Instructions for the task: Print this span of the material below exactly: the line with "Task: Expand the Quick", the line with "Given: Open the 実行ロール dropdown", and every line between them, but nothing else.

Input:
━━━━━━━━━━━━━━━━━━━━
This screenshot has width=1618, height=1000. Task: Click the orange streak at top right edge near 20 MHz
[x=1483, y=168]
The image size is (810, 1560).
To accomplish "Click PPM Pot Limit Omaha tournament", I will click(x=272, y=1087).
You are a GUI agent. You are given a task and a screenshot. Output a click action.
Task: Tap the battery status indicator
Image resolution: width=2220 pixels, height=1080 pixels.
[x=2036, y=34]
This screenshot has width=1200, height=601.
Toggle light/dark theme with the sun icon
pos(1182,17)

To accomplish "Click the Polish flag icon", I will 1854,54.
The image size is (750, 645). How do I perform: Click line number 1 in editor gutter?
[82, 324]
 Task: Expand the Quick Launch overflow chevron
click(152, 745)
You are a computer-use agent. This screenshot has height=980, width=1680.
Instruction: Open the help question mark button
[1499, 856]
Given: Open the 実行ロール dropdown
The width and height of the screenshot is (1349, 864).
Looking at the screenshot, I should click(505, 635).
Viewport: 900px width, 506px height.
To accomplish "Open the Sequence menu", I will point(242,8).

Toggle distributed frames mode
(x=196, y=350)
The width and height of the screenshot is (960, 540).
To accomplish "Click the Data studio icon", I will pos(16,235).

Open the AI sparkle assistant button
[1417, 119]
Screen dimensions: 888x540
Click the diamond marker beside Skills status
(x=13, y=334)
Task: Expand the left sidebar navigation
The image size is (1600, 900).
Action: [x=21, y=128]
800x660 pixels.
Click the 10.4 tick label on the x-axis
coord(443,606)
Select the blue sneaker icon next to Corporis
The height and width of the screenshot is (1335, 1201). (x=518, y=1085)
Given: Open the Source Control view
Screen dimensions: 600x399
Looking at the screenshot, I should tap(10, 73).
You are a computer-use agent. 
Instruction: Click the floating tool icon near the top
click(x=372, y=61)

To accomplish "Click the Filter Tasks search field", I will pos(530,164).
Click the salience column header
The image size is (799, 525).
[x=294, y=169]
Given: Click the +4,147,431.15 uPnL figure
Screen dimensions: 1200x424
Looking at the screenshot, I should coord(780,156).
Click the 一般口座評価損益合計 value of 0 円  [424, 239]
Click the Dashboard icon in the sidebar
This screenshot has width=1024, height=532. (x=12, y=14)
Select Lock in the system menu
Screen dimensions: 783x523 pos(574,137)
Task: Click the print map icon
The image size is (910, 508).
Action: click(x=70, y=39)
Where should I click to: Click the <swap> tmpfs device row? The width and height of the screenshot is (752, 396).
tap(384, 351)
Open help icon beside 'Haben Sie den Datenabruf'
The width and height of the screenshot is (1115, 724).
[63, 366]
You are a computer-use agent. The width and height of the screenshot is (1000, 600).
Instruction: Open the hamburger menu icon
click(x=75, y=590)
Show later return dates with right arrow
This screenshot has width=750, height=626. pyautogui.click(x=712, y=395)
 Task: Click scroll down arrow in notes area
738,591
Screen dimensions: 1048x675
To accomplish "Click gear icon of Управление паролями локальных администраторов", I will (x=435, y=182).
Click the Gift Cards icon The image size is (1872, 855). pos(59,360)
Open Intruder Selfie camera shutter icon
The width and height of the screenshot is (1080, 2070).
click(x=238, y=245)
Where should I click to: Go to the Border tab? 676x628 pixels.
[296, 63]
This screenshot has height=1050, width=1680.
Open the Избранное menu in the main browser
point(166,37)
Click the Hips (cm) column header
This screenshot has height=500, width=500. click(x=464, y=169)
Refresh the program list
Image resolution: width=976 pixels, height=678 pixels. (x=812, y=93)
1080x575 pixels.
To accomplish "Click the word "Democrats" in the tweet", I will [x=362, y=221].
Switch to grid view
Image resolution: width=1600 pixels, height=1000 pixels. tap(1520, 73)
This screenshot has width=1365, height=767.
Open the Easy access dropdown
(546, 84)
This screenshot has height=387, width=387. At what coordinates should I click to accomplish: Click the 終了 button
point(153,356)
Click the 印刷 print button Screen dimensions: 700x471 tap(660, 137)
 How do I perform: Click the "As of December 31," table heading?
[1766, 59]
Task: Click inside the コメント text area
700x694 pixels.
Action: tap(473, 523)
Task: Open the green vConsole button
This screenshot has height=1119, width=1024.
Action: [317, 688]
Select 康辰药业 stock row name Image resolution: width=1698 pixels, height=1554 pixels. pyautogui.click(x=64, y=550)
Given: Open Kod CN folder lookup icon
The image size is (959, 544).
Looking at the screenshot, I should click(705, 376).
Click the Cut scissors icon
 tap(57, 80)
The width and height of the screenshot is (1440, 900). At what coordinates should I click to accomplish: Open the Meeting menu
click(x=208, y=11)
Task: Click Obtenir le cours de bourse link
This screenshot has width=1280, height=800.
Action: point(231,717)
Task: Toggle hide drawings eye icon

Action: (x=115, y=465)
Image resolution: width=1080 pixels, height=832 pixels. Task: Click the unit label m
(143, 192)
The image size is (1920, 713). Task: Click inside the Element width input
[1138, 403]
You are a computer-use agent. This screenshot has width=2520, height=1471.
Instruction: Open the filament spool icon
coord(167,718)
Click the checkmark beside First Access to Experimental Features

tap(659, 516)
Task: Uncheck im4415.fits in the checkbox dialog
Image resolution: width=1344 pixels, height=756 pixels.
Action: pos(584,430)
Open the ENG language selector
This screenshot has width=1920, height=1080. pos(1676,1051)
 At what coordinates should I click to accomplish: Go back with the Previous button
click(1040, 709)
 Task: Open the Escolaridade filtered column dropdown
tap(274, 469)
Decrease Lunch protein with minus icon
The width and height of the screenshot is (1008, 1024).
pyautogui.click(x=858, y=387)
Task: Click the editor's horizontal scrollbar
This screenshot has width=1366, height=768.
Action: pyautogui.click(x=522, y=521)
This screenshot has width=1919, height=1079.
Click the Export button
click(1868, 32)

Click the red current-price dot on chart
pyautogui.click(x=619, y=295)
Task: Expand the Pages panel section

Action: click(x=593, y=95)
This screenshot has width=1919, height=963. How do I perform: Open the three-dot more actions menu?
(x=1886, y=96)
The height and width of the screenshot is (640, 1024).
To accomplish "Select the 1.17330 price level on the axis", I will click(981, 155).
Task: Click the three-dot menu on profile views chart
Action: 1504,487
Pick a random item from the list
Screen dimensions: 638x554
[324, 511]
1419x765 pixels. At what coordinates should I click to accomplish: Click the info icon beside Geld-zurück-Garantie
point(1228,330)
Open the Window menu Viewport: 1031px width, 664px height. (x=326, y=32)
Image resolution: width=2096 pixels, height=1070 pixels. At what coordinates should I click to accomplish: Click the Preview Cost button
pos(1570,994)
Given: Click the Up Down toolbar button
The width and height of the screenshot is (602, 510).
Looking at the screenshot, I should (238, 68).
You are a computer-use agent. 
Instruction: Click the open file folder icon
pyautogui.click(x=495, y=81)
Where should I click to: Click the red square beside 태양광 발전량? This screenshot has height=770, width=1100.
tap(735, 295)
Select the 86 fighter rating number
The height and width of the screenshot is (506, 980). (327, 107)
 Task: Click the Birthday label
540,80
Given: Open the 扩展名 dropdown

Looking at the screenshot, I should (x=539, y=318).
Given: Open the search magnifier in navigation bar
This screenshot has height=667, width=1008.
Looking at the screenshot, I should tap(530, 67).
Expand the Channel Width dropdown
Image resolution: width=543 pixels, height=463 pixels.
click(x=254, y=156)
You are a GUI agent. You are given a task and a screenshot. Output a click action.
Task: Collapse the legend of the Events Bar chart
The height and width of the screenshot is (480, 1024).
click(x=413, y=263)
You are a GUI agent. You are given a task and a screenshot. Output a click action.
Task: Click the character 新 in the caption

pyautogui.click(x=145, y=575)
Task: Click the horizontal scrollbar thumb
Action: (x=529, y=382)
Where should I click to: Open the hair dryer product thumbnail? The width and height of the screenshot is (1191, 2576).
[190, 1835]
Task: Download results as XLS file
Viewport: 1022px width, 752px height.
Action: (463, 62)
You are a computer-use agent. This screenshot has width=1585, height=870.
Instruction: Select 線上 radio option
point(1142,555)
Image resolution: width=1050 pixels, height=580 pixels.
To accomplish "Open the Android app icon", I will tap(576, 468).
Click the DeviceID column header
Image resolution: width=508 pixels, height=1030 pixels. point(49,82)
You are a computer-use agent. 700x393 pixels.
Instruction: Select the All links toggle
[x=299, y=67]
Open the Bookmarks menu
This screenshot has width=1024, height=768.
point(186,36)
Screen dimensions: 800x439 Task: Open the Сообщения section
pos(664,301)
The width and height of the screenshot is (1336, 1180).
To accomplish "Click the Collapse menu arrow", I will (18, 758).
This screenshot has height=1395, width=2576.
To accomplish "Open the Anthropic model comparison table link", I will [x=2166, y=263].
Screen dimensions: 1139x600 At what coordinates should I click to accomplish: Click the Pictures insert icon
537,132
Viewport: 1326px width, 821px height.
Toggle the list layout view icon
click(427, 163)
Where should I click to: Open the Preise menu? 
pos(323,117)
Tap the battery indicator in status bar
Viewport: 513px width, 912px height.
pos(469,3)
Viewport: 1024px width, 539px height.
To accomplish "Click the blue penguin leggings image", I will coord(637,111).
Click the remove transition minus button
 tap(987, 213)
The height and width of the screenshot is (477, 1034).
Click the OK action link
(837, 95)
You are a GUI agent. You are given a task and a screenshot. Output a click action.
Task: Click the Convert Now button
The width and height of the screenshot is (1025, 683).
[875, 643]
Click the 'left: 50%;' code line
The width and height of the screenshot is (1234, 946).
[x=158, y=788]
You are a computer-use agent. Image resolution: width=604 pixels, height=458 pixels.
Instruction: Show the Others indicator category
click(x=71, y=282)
━━━━━━━━━━━━━━━━━━━━
Result of this task:
 Task: Expand the Quick Launch overflow chevron
click(152, 745)
You are a computer-use agent. This screenshot has height=980, width=1680.
Instruction: Open the help question mark button
[1499, 856]
Given: Open the 実行ロール dropdown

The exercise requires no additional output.